Task brief:
Check every line of the entries below for "handle", and copy the lines that have it.

[Collected data]
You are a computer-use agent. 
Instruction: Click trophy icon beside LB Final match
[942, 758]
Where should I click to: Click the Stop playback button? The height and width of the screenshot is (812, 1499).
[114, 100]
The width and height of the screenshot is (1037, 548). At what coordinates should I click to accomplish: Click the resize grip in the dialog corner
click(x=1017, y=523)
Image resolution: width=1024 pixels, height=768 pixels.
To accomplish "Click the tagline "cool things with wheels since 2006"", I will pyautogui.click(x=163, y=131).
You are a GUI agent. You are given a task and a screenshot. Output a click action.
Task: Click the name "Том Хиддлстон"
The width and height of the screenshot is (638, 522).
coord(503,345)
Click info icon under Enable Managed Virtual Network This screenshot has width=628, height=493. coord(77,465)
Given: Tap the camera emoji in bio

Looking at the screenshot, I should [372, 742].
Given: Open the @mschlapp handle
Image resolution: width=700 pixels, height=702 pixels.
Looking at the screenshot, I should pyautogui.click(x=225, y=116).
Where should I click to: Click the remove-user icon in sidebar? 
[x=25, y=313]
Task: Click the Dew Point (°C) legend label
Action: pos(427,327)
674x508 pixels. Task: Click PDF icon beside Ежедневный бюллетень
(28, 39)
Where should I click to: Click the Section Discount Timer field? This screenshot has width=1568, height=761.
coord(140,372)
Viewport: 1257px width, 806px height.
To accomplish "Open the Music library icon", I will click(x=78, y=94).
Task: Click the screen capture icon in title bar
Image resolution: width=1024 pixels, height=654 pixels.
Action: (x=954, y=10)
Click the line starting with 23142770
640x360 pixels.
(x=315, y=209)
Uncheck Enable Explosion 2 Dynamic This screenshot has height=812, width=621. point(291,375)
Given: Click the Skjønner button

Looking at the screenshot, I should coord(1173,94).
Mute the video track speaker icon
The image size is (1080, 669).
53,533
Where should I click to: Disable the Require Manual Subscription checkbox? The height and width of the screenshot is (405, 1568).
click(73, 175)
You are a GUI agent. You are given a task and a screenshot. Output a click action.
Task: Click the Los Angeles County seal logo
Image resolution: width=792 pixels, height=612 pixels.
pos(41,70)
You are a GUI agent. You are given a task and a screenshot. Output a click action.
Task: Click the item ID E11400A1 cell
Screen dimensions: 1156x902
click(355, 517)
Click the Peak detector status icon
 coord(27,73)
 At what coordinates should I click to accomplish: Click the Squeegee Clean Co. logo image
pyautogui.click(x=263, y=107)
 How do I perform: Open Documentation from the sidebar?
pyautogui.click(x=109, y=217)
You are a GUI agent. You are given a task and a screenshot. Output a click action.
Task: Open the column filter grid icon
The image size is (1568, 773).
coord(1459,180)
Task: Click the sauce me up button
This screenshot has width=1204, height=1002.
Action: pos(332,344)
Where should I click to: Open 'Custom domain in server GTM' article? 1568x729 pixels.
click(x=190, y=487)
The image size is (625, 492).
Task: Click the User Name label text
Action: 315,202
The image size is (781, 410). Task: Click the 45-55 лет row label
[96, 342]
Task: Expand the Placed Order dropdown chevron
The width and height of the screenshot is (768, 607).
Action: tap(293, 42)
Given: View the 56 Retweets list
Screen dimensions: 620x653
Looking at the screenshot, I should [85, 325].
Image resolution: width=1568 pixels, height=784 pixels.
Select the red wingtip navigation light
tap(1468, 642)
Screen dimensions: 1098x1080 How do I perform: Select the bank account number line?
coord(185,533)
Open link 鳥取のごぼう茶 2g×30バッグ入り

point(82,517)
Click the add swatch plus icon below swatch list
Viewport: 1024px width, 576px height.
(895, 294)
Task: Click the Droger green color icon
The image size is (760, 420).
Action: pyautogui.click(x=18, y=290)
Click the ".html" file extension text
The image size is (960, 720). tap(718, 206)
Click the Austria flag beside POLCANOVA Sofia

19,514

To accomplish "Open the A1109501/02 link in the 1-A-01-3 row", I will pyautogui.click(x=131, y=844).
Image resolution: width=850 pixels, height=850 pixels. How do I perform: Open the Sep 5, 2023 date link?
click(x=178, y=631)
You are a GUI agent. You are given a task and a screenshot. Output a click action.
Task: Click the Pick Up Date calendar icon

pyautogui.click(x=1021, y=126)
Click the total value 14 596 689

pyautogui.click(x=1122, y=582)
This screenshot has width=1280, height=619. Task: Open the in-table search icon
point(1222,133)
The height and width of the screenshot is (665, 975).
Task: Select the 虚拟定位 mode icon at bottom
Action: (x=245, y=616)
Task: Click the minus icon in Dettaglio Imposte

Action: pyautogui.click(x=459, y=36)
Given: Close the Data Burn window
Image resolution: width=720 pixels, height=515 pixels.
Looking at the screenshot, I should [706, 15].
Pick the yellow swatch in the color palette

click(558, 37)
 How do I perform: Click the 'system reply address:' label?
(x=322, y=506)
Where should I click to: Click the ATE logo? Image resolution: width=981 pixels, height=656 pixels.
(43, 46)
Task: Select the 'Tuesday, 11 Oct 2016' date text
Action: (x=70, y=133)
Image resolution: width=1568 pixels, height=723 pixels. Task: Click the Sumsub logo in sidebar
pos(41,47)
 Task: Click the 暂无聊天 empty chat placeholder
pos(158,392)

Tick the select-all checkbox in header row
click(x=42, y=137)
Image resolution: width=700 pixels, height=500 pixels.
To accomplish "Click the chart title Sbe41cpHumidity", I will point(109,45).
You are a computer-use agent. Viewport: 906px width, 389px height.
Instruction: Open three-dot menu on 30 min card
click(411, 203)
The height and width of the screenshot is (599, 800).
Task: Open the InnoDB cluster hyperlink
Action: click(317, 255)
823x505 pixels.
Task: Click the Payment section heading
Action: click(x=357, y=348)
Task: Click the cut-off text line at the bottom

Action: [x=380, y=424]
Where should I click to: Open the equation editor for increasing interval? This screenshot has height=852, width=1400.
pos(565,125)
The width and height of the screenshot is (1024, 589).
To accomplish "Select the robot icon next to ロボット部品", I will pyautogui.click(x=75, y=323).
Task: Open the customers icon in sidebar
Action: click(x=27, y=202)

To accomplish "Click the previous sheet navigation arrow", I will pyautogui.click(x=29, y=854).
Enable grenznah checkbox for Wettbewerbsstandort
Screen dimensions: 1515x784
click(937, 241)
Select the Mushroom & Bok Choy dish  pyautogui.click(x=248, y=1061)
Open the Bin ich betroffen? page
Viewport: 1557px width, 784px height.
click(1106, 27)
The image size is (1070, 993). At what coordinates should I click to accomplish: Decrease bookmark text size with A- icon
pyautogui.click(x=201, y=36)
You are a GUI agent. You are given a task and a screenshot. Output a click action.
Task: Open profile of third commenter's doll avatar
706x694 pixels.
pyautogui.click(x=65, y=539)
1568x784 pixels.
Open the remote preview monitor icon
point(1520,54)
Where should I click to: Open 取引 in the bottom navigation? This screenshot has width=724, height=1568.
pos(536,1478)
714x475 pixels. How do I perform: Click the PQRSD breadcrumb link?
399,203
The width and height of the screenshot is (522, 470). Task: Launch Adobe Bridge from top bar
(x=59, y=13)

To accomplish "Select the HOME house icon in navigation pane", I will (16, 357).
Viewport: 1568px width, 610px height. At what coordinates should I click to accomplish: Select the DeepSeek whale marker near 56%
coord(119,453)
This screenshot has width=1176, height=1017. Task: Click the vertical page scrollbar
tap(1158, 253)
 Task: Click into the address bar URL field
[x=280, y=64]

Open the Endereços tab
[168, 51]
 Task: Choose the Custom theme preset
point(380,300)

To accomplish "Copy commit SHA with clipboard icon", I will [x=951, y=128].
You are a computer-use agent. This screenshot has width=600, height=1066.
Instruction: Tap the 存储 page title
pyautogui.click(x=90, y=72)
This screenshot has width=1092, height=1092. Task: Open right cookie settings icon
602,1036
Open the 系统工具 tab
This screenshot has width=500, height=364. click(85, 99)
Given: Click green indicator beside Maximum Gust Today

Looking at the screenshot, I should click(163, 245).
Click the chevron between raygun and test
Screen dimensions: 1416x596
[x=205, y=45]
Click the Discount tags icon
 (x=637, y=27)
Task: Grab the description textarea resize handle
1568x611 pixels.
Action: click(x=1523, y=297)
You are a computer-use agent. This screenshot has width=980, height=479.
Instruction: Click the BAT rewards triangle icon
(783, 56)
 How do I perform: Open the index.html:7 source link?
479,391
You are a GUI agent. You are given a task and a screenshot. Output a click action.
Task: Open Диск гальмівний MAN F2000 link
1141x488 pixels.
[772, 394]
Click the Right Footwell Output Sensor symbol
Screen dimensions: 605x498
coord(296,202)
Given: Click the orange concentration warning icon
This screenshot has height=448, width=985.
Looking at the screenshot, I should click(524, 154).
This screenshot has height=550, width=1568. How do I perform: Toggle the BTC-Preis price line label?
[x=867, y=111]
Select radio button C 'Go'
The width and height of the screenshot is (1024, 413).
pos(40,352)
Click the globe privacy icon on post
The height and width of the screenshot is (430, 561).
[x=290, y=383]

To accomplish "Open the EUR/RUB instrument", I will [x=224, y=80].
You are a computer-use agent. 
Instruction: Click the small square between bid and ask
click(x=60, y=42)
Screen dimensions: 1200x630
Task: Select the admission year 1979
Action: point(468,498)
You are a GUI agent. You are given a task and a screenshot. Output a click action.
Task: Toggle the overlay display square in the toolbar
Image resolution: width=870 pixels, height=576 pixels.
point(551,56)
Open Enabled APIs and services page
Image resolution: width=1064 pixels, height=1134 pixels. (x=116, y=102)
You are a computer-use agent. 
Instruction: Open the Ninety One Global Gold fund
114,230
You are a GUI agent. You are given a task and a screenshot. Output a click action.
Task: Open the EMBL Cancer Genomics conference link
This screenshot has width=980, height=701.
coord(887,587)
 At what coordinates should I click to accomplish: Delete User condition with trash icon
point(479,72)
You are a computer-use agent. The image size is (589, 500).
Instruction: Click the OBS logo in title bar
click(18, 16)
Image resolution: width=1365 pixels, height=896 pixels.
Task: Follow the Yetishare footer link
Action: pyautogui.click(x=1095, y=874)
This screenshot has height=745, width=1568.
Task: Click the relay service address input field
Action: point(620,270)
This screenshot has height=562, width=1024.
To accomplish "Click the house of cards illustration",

Output:
Given: Open the @mschlapp handle
Task: Grab the description textarea resize handle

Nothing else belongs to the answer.